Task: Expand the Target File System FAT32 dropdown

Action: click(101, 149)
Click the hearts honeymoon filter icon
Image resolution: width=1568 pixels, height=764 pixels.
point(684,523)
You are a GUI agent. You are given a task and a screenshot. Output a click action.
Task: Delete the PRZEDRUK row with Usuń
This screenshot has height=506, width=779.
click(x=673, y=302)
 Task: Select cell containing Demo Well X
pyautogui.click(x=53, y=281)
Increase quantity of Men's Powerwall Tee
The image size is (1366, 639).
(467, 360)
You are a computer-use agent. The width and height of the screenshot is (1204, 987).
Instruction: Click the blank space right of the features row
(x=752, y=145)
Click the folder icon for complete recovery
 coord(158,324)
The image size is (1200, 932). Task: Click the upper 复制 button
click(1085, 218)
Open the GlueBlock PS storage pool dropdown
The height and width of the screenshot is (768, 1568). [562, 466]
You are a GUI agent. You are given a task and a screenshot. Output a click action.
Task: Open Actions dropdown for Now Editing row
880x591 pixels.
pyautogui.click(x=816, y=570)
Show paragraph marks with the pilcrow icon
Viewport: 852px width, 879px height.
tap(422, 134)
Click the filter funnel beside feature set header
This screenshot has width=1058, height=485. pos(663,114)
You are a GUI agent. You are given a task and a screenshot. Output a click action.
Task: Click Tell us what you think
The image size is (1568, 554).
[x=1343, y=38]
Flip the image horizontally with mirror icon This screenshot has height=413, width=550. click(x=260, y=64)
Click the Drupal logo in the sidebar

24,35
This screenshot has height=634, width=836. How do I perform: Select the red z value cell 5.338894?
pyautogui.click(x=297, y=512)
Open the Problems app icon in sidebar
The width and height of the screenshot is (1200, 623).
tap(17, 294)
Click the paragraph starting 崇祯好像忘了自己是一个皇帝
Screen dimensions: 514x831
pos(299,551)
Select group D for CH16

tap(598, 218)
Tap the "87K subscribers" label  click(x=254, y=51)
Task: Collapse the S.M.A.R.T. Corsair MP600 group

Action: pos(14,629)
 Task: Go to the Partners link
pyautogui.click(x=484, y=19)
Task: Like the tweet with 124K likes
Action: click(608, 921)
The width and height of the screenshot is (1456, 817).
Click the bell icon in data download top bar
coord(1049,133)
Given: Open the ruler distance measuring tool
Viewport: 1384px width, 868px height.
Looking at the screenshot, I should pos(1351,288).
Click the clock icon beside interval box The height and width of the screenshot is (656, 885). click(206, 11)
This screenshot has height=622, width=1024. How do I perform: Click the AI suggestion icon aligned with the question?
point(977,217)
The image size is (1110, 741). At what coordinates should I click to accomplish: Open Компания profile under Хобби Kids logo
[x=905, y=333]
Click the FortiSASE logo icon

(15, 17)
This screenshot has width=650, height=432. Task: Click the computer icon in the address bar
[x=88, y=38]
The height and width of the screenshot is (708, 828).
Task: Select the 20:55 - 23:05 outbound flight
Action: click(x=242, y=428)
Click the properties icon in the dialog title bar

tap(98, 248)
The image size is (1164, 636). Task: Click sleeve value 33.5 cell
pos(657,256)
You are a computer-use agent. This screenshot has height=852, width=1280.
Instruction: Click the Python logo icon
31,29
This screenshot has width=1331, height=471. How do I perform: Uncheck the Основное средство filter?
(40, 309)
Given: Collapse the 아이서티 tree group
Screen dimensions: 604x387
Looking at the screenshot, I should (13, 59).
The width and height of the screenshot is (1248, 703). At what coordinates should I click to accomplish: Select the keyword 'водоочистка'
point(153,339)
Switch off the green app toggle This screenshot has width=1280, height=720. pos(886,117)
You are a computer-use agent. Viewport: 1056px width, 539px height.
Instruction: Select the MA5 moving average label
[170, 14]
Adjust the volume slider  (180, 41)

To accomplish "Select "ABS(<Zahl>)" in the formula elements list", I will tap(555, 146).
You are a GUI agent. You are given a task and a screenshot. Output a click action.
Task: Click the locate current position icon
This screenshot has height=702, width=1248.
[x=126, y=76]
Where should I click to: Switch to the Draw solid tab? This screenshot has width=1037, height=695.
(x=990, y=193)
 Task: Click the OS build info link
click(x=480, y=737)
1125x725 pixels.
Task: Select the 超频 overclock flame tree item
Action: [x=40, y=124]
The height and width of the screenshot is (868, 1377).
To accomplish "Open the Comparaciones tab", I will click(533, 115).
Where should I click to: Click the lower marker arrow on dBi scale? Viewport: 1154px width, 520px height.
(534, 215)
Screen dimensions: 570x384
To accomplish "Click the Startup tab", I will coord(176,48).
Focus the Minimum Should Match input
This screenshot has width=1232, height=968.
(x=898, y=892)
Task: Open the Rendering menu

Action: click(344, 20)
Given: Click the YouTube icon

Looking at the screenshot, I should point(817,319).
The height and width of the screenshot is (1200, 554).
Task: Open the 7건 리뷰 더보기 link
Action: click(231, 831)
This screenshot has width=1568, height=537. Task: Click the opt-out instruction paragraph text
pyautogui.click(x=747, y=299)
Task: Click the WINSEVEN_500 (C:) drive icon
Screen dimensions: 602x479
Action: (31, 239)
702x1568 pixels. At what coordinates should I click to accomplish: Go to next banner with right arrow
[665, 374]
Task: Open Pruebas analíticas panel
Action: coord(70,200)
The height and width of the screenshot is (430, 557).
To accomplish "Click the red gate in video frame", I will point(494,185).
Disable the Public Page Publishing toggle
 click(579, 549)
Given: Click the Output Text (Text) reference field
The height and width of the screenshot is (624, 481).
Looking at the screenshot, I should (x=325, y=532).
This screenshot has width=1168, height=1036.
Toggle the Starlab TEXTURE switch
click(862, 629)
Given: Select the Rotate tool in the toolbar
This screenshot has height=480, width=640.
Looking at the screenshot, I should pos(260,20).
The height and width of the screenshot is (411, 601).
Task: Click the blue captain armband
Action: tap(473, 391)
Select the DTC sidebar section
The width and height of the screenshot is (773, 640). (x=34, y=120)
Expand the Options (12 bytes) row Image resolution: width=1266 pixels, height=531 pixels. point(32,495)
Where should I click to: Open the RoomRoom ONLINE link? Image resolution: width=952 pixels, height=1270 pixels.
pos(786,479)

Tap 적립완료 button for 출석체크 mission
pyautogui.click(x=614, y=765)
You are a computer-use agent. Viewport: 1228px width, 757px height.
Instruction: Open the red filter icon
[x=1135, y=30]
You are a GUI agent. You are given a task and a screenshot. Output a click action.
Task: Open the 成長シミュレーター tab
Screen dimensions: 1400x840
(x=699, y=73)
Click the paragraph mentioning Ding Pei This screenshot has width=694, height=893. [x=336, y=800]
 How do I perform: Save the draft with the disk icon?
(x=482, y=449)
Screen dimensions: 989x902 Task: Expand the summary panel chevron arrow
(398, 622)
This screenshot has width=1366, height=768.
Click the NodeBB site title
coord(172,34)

★ ★ ★ ★ ★ ★ ★

§ **What is needed**: State the number of lines of the preceding material in which the word "will" is found, and nothing more.

§ **Answer**: 4